(Material provided Opens)

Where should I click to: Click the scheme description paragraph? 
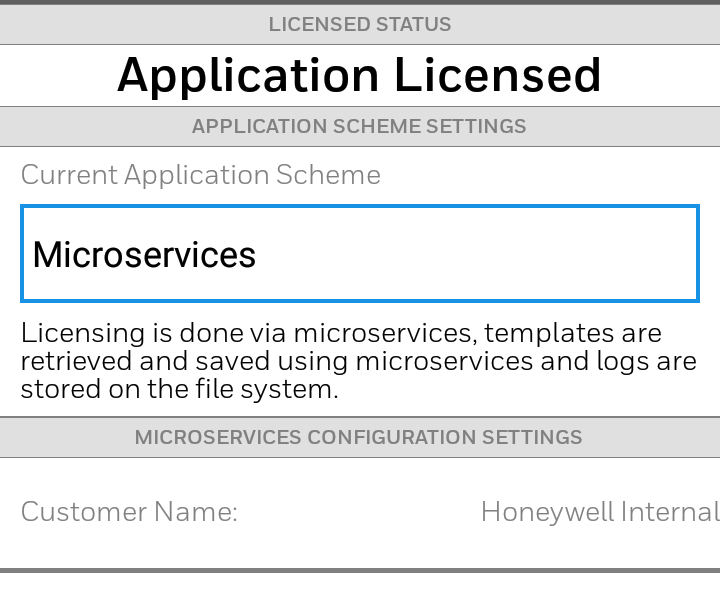point(359,360)
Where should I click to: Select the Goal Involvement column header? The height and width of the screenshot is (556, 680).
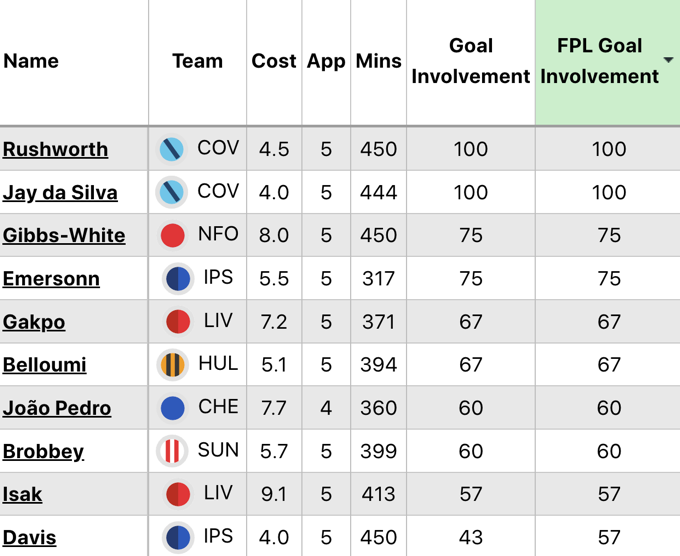coord(471,61)
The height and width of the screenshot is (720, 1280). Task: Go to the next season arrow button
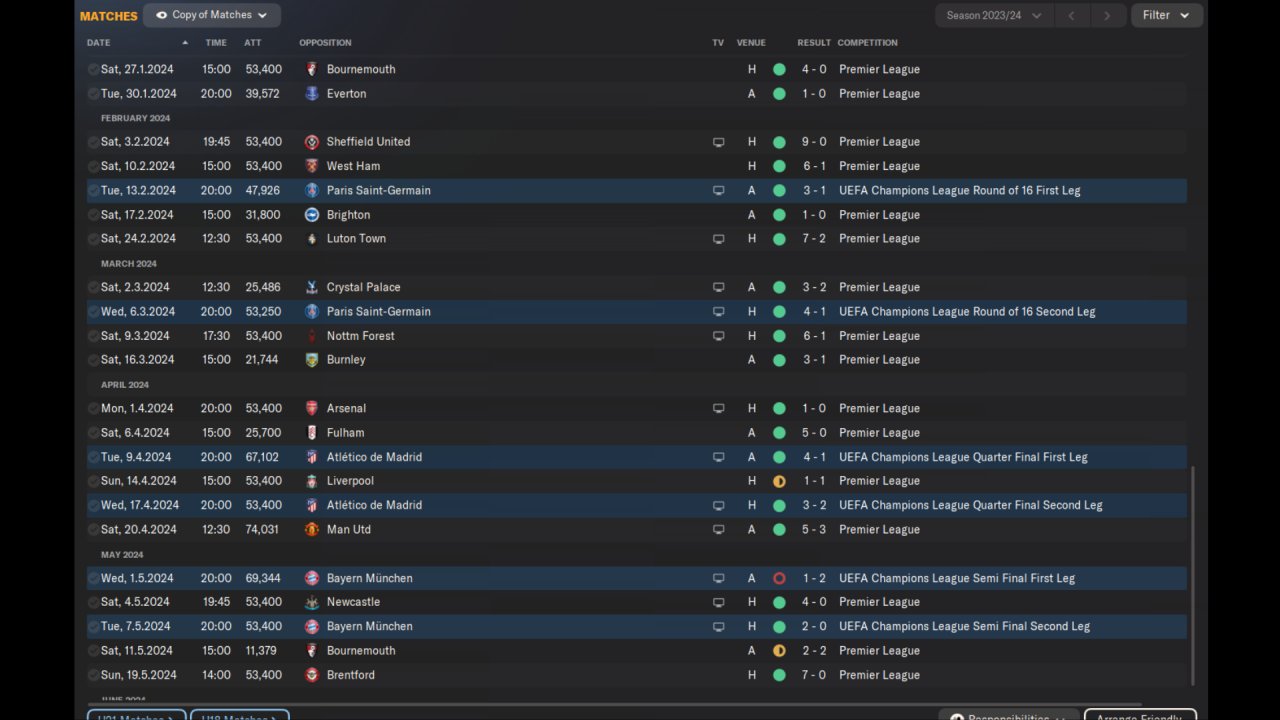[x=1106, y=15]

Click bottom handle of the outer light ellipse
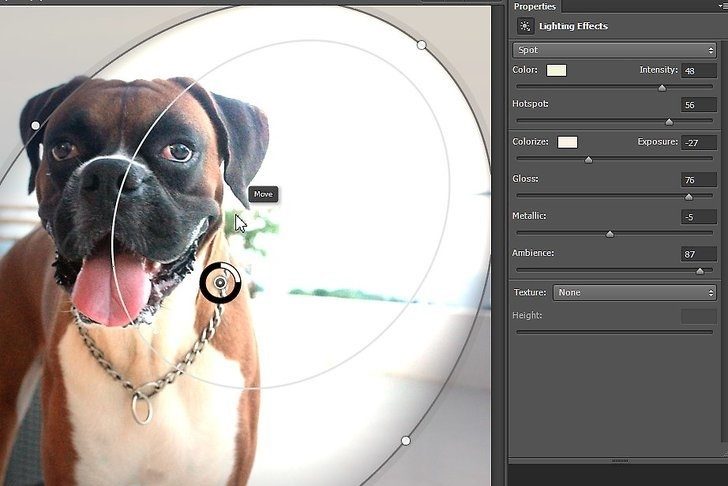[405, 440]
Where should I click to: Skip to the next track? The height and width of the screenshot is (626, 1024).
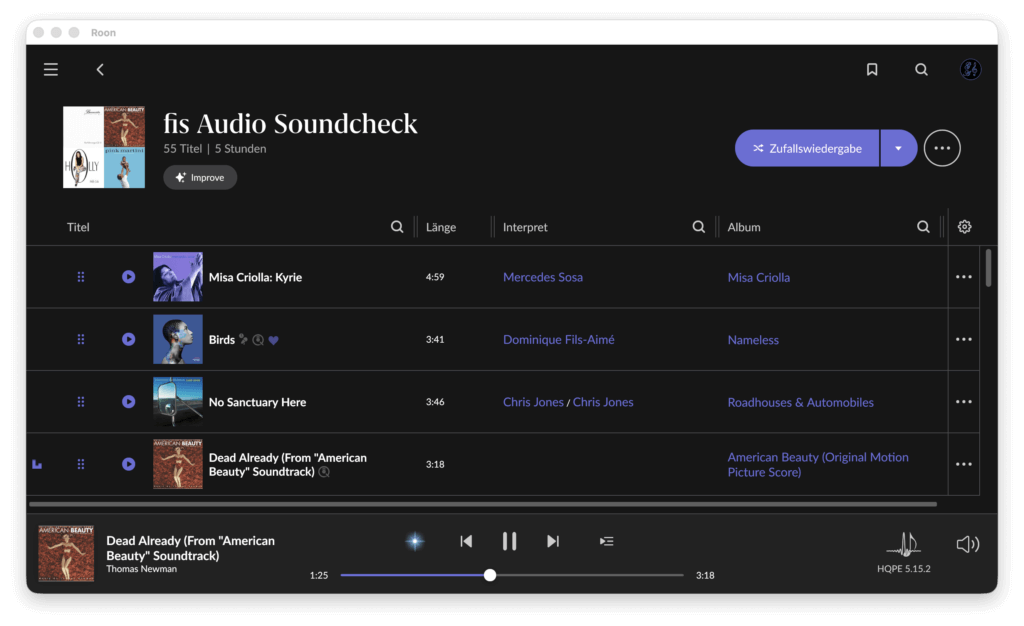pos(553,541)
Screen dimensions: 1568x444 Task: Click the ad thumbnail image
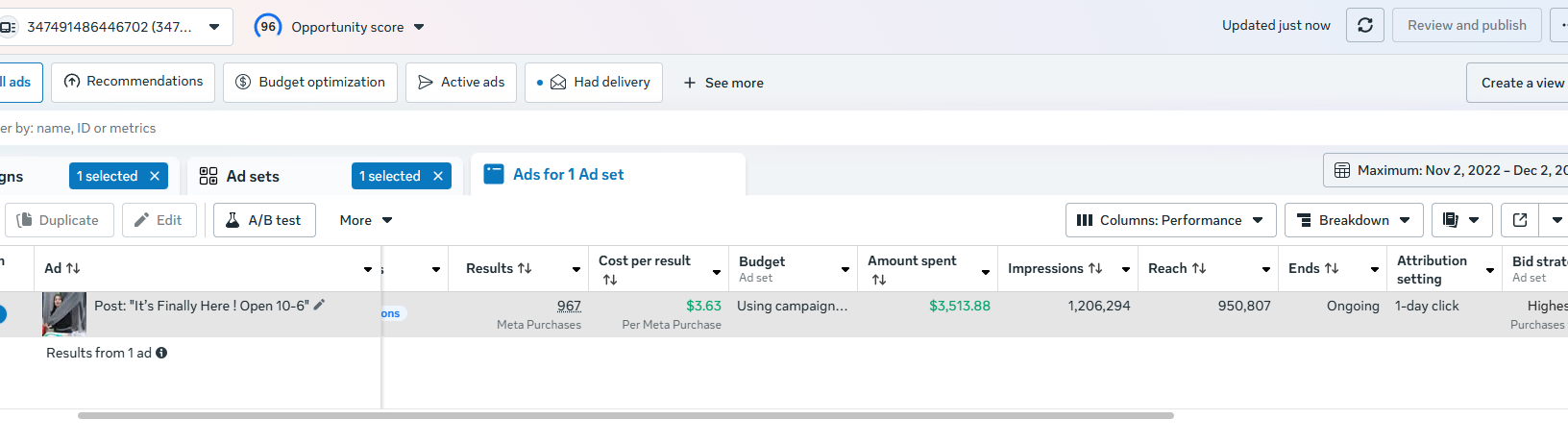64,313
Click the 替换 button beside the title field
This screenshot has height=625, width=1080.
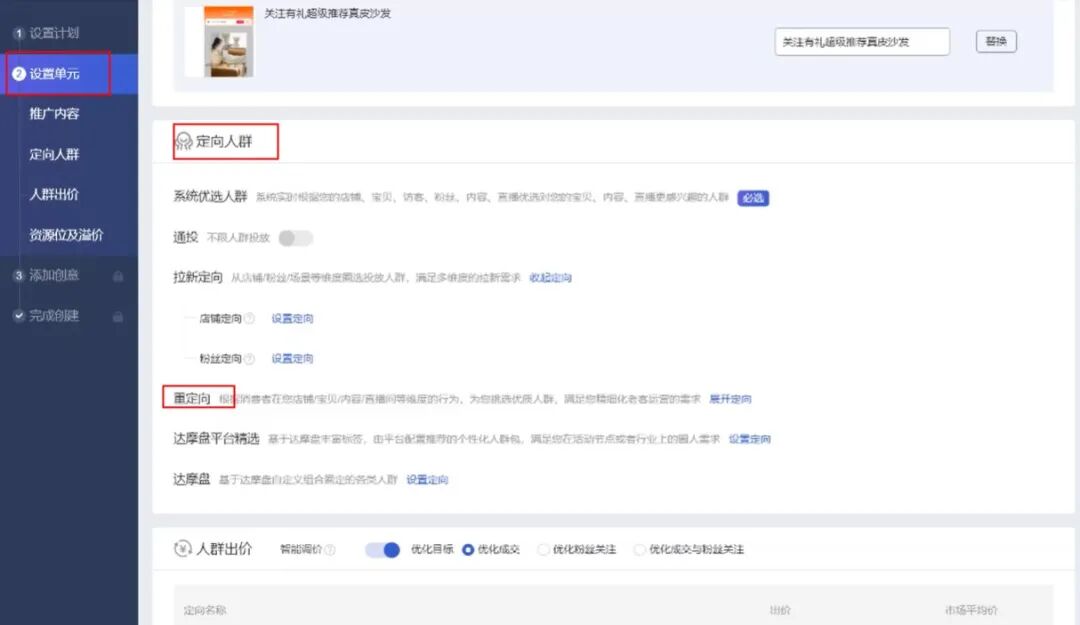(x=995, y=41)
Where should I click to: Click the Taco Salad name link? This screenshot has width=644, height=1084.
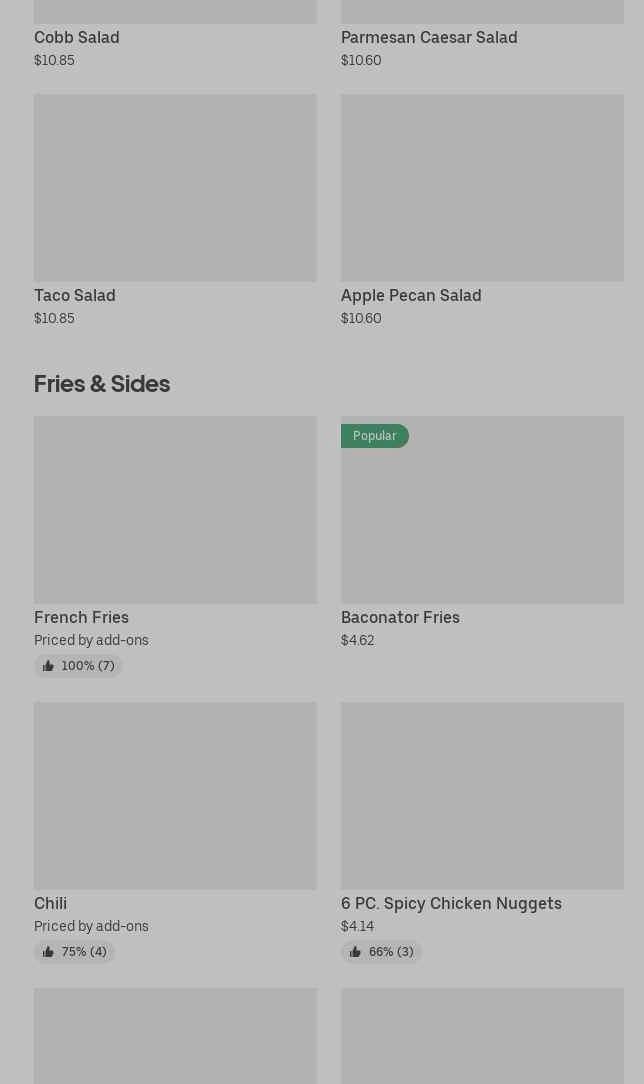pos(75,295)
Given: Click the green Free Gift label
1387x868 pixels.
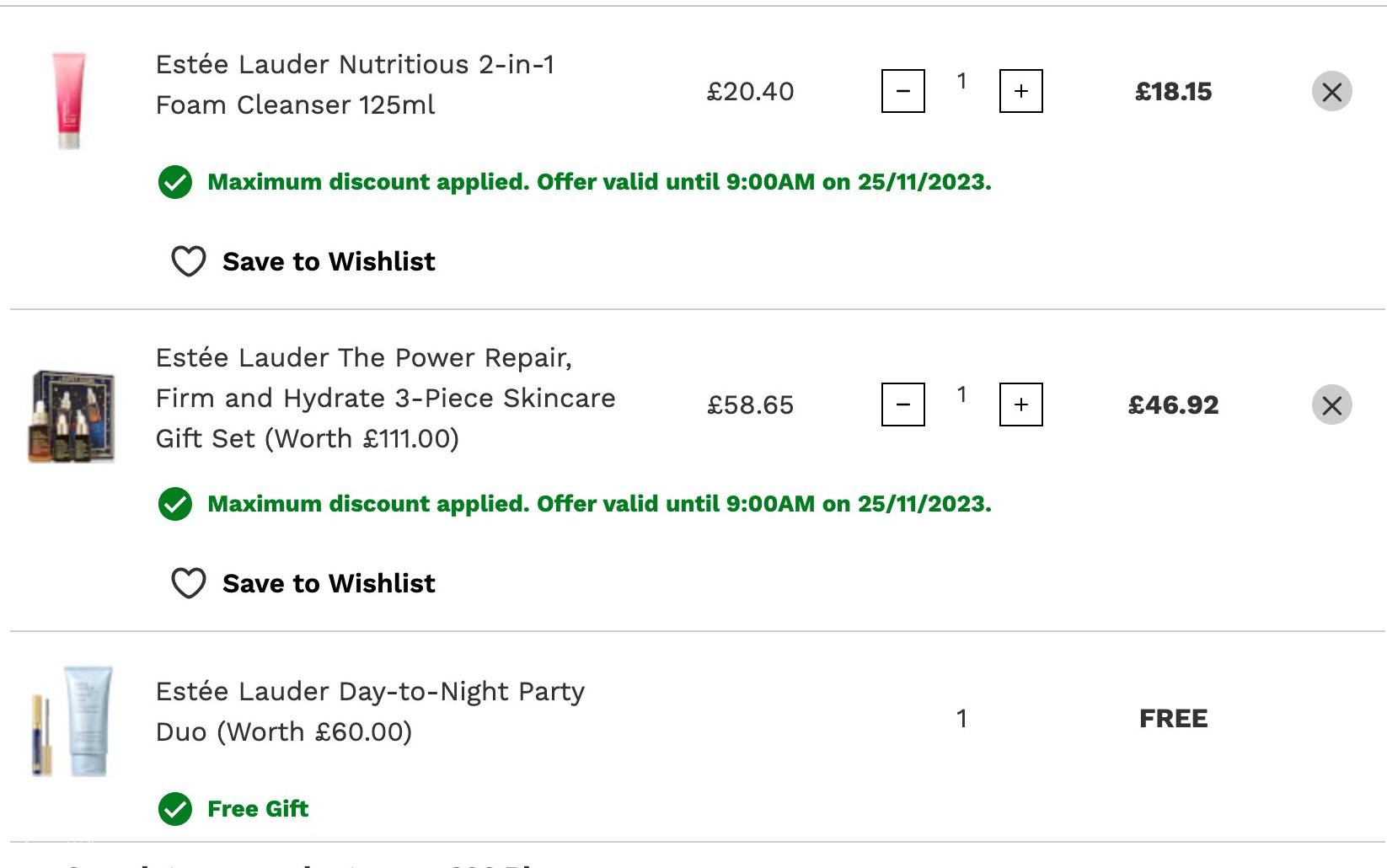Looking at the screenshot, I should click(258, 809).
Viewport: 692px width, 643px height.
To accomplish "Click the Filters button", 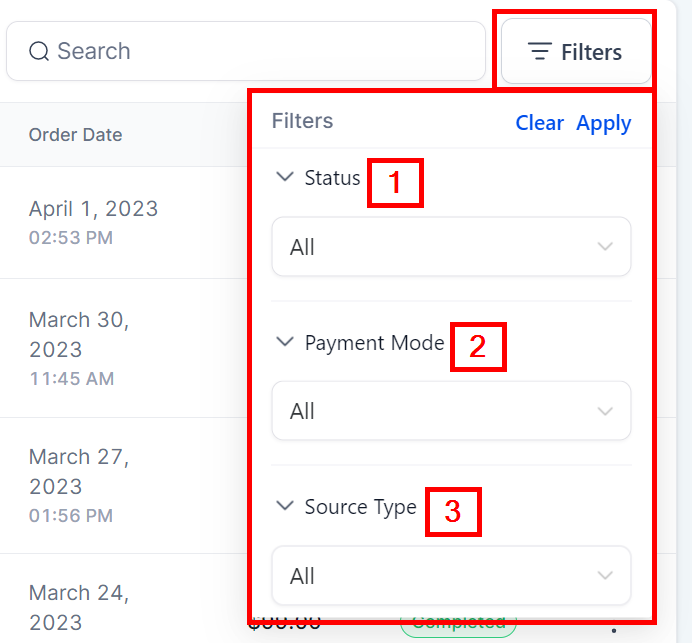I will pos(576,51).
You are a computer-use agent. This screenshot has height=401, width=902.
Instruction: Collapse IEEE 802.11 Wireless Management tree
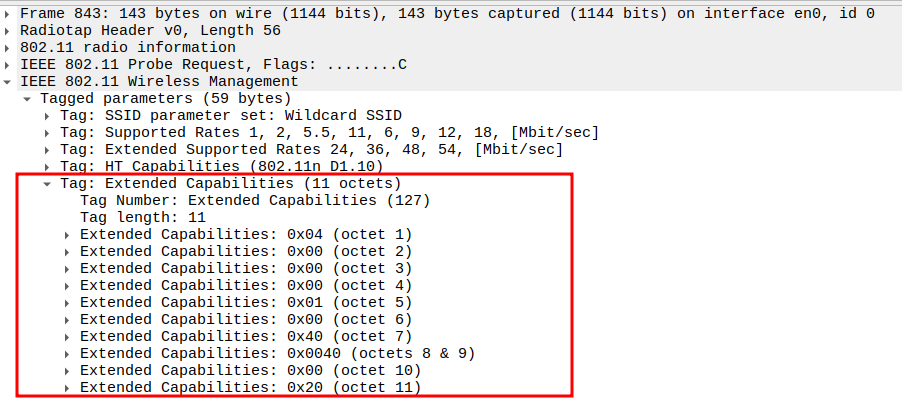point(8,81)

(Material provided Closes)

**Task goal**
Find the line that contains "You are a computer-use" and repeat it, along with every line after it to the end of the data, exactly; drop the pictures.

**Task output**
You are a computer-use agent. This screenshot has height=401, width=902.
Instruction: Collapse IEEE 802.11 Wireless Management tree
point(8,81)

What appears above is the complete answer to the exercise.